The above may also happen after an application terminates and quits to the REPL for any reason including an exception. Subsequent arrival of data provokes the failure with the above error message repeatedly issued. So, sockets should be closed in any case, regardless whether an application terminates successfully or by an exception, for example using try/finally:

sock = socket(...)
    # Use sock

SSL/TLS limitations

ESP8266 uses axTLS library, which is one of the smallest TLS libraries with compatible licensing. However, it also has some known issues/limitations:

  1. No support for Diffie-Hellman (DH) key exchange and Elliptic-curve cryptography (ECC). This means it can’t work with sites which require the use of these features (it works ok with the typical sites that use RSA certificates).

  2. Half-duplex communication nature. axTLS uses a single buffer for both sending and receiving, which leads to considerable memory saving and works well with protocols like HTTP. But there may be problems with protocols which don’t follow classic request-response model.
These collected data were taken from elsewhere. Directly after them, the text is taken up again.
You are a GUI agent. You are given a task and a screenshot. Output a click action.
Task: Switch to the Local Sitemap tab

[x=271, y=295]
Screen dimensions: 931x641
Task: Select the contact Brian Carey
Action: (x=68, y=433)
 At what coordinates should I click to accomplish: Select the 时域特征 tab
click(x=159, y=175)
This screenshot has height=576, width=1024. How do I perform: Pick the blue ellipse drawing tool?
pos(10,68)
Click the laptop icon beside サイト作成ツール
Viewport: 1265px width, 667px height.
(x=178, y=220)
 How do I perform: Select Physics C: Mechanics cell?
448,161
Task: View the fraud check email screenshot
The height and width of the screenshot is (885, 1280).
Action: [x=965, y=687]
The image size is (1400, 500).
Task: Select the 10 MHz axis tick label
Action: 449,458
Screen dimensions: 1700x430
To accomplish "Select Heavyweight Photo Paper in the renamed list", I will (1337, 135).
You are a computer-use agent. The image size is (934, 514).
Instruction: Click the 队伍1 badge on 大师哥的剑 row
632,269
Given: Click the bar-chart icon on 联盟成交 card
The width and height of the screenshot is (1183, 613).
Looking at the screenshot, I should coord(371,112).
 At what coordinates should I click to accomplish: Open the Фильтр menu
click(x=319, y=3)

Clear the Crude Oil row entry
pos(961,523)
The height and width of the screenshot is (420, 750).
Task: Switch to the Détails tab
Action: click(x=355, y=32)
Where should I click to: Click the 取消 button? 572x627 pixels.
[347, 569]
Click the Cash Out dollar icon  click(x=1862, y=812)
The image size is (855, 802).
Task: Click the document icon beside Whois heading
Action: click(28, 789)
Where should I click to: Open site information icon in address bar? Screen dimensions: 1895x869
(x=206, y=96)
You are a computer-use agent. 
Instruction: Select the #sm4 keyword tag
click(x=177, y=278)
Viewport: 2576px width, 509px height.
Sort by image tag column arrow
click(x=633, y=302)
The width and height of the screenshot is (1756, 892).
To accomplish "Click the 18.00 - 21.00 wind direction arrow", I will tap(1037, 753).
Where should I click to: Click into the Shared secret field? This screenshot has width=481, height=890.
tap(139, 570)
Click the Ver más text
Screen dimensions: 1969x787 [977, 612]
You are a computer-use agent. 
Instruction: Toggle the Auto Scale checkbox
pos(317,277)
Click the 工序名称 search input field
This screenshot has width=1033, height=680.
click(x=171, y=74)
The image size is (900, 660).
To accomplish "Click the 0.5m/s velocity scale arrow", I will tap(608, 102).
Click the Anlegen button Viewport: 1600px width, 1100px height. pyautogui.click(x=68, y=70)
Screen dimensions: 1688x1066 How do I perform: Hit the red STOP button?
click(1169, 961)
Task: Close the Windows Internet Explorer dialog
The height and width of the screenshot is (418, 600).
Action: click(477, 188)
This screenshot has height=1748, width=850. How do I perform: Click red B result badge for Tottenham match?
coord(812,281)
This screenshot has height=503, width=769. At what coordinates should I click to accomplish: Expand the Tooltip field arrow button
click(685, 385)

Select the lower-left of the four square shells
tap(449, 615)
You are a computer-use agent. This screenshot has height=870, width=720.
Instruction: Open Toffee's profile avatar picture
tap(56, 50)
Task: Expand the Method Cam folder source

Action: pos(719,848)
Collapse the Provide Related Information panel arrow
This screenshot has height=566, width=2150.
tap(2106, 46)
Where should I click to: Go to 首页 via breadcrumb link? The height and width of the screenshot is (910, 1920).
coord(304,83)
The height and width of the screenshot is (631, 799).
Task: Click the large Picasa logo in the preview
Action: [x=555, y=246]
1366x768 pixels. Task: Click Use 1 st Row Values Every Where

Besides axTLS’s own limitations, the configuration used for MicroPython is highly optimized for code size, which leads to additional limitations (these may be lifted in the future):

  1. Optimized RSA algorithms are not enabled, which may lead to slow SSL handshakes.

  2. Session Reuse is not enabled, which means every connection must undergo the full, expensive SSL handshake.

Besides axTLS specific limitations described above, there’s another generic limitation with usage of TLS on the low-memory devices:

  1. The TLS standard specifies the maximum length of the TLS record (unit of TLS communication, the entire record must be buffered before it can be processed) as 16KB. That’s almost half of the available ESP8266 memory, and inside a more or less advanced application would be hard to allocate due to memory fragmentation issues. As a compromise, a smaller buffer is used, with the idea that the most interesting usage for SSL would be accessing various REST APIs, which usually require much smaller messages. The buffers size is on the order of 5KB, and is adjusted from time to time, taking as a reference being able to access . The smaller buffer however means that some sites can’t be accessed using it, and it’s not possible to stream large amounts of data. axTLS does have support for TLS’s Max Fragment Size extension, but no HTTPS website does, so use of the extension is really only effective for local communication with other devices.

There are also some not implemented features specifically in MicroPython’s ssl module based on axTLS:

  1. Certificates are not validated (this makes connections susceptible to man-in-the-middle attacks).

  2. There is no support for client certificates (scheduled to be fixed in 1.9.4 release).